__TASK OBJECTIVE__: Scan the records below for the line containing "Toggle the shuffle button at bottom" and the line containing "Switch to the Keys and tokens tab". Copy both, plus every line between, exactly.

__RECORDS FOR THE EXERCISE__:
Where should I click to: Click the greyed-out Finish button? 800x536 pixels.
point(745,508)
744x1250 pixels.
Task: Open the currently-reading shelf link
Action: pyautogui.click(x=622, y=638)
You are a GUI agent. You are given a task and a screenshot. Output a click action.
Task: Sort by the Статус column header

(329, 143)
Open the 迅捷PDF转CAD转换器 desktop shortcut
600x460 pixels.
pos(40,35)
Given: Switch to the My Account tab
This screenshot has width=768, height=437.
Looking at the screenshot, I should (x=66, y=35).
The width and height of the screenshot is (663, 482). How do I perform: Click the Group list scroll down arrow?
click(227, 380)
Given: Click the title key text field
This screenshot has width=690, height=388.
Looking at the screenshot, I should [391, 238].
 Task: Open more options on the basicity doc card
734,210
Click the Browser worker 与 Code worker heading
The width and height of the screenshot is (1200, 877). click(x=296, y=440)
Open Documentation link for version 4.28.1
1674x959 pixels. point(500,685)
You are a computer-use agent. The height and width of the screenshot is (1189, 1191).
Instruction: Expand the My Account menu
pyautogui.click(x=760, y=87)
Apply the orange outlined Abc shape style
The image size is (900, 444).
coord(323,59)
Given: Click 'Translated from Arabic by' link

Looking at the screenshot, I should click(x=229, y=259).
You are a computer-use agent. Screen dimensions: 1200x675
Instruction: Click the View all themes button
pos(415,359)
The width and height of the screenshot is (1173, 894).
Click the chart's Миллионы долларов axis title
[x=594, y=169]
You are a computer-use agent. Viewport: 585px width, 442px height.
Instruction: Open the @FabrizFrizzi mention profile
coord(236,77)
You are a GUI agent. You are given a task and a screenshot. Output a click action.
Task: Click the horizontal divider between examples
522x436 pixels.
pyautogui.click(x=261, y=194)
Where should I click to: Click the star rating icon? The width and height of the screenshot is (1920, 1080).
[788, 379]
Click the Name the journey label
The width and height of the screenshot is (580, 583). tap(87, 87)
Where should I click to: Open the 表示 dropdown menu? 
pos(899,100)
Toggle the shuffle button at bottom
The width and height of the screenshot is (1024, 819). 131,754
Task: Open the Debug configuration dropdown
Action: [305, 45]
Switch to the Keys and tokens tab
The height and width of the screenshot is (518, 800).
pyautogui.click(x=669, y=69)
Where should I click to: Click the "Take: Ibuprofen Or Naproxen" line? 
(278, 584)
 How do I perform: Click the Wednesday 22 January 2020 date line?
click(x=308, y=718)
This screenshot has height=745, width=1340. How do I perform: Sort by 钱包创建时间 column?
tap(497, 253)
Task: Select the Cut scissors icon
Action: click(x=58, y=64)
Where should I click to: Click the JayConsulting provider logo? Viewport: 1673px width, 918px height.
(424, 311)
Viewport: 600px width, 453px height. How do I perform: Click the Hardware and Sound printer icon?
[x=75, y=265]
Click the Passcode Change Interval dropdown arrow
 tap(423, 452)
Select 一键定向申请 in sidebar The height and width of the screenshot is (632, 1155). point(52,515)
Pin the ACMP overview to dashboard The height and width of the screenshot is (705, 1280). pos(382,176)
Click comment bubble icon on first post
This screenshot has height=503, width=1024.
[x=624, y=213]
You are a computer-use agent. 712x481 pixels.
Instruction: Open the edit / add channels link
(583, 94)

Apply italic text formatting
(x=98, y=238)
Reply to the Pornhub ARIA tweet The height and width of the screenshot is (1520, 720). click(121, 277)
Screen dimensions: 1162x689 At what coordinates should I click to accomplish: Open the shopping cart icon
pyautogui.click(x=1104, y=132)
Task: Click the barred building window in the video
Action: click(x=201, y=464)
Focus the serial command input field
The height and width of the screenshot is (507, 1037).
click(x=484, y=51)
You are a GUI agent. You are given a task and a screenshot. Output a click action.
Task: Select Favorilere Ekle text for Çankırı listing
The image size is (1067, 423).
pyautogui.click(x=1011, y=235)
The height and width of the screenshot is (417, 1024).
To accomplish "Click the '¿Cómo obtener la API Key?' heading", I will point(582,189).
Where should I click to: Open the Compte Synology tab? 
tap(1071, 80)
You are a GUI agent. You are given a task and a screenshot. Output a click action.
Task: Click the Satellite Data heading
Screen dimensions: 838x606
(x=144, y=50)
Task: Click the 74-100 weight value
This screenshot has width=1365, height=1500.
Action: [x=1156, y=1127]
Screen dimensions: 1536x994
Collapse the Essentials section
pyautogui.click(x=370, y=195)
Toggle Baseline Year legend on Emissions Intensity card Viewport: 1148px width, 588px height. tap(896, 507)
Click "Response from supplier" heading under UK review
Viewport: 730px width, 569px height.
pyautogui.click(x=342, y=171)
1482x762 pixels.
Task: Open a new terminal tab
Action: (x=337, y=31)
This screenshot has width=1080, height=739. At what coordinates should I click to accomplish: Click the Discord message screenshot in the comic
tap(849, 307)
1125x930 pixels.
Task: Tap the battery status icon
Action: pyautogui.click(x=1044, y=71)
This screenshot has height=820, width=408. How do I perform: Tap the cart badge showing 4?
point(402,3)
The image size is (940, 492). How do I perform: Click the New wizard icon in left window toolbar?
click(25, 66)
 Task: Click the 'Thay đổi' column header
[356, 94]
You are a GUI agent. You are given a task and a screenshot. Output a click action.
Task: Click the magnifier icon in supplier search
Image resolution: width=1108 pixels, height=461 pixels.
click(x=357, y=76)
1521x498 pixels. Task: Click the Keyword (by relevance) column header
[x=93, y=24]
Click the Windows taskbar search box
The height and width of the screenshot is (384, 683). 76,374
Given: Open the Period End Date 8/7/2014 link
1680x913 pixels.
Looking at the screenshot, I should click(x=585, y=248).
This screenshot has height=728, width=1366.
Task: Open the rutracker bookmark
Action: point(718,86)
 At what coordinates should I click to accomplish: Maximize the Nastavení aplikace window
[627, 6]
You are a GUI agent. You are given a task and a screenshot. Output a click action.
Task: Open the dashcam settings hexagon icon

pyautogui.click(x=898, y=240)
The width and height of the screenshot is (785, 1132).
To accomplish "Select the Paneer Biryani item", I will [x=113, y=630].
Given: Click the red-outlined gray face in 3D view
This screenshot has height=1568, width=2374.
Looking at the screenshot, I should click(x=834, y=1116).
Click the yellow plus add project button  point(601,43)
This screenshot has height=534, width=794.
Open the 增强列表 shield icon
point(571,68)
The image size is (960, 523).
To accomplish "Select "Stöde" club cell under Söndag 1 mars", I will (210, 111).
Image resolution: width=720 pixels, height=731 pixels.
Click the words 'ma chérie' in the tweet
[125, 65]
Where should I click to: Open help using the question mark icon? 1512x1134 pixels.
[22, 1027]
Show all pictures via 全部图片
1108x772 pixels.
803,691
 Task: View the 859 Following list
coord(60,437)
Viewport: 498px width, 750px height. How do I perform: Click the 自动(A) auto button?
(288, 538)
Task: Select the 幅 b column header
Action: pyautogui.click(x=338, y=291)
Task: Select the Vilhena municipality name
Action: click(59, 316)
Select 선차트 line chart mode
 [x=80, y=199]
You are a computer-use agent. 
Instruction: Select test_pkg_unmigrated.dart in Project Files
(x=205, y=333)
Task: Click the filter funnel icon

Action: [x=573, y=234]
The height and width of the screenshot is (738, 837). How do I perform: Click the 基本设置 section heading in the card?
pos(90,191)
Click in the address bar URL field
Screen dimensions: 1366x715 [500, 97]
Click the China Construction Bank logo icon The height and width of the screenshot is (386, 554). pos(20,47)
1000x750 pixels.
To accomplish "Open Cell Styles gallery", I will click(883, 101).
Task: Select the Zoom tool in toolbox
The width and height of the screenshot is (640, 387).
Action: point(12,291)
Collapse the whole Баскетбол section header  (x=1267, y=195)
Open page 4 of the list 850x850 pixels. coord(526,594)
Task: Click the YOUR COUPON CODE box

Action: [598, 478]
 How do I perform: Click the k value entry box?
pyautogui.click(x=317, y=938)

__YOUR RESPONSE__:
Toggle the shuffle button at bottom
The width and height of the screenshot is (1024, 819). 131,754
Task: Open the Debug configuration dropdown
Action: [305, 45]
Switch to the Keys and tokens tab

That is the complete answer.